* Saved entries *
-*-*-
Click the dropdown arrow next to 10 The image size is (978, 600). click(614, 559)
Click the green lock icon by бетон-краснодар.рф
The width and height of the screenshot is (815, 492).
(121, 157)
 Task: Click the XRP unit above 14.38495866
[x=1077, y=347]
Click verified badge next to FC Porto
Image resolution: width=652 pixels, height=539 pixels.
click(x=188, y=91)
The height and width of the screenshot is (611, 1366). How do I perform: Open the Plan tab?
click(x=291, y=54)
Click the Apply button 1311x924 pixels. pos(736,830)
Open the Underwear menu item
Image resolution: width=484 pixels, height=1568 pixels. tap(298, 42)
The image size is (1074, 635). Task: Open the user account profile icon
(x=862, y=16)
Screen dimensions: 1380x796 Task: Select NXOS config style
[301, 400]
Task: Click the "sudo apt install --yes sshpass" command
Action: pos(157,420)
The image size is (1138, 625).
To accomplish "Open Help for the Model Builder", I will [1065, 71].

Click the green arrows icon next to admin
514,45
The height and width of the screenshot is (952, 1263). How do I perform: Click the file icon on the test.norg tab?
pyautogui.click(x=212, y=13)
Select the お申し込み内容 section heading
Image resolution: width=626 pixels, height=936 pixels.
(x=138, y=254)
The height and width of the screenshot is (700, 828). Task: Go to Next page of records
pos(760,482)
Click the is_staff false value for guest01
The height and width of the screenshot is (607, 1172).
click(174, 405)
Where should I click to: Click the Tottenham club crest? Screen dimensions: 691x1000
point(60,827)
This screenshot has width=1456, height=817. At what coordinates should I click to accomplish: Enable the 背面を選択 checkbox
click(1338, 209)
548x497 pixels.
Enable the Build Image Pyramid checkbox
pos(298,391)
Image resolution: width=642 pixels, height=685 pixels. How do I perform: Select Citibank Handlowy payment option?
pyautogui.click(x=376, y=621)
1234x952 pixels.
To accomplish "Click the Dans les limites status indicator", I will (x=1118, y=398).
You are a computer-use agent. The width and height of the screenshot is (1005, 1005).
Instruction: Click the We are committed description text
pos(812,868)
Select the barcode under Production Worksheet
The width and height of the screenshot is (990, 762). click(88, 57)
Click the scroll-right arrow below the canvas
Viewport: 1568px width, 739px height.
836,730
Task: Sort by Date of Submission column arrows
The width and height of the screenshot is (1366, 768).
-*-*-
* TASK REQUIREMENTS *
Begin at the line above that has "Click the green lock" and stop after the line that has "Click the Apply", copying each line exactly and adding nothing else.

* WRITTEN RESPONSE *
Click the green lock icon by бетон-краснодар.рф
The width and height of the screenshot is (815, 492).
(121, 157)
 Task: Click the XRP unit above 14.38495866
[x=1077, y=347]
Click verified badge next to FC Porto
Image resolution: width=652 pixels, height=539 pixels.
click(x=188, y=91)
The height and width of the screenshot is (611, 1366). How do I perform: Open the Plan tab?
click(x=291, y=54)
Click the Apply button 1311x924 pixels. pos(736,830)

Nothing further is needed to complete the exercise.